DocuSign has been a true innovation that may have been underestimated at first, contrary to Amara’s Law. They killed the fax machine. It has made life better for real estate and consumers in a profound way. I don’t think anyone ever became obsessed with DocuSign. Every industry just found themselves adopting it because it is the best. I sign everything on my phone. Press and hold a document attachment, open in DocuSign, click and done. I would never go back. I would not even switch. Everything that I have signed since about 2010 is in my DocuSign account, protected by the best security you could imagine.


Amara’s Law has a habit of trapping people. I often think of innovator awards – very few of which predict future success. One of the things that I learned in my years of venture capital investment is that execution trumps ideas. An idea or a business model is not enough, it takes great management and financial muscle to create success.

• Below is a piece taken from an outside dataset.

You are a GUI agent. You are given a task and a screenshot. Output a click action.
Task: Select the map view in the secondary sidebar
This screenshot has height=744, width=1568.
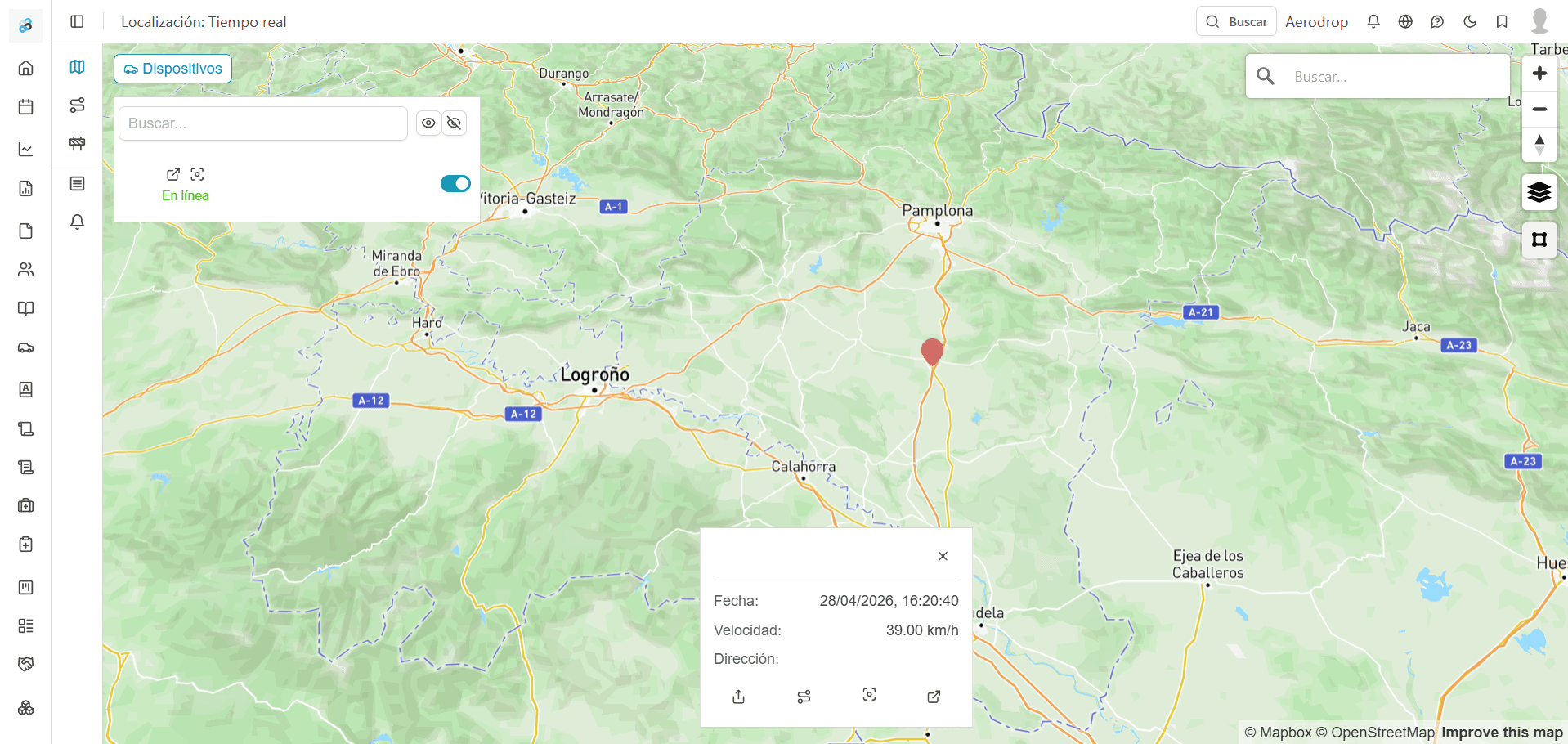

As you turn to real estate with this in mind, you recognize that the industry is remarkably fractured. Pete Flint of NFX put forth some interesting research performed by their investment firm. Each year there is $80 Billion in real estate commissions generated by America’s 85,000 firms. Suggesting that average broker GCI is about a million. Redfin is roughly 40x the size of the average broker and they are among the largest brokerage firms in America today.

Real estate has seen lots of M&A activity with big brokers getting bigger. They have miles and miles to go. Out of the $1.8 Trillion in annual sales, Realogy negotiates in about $180 Billion in trades. Home Service about $150 Billion. Then a big drop down to Douglas Elliman at $30B. Compass (post Pacific Union will be about the same as Douglas Elliman. So let’s say that the top 5 firms cover $300B. That is a small percentage of the total trade volume of $1.8T.

Portals are interesting to look at. Take Zillow and Realtor.com who are both absorbing about $1B each in advertising dollars against $80B in commission income. That is significant because it shows that they have room to grow. They are clearly considered as innovators and disruptors by their customers, but the see themselves partners. The iBuyer has raised a lot of investor money but have not made any decent penetration in the market. We Buy Ugly Houses has been around for 20 years and purchased merely 85,000 homes over that period. Perhaps they may want to change up their brand a bit. Right?

As the convention season roars along this fall and into the spring. Carry this thought with you. Innovation and disruption is healthy for our industry. Learn from it, and think about it. But do not be intimidated by it. Most of all, do not allow it to distract you from what you are great at.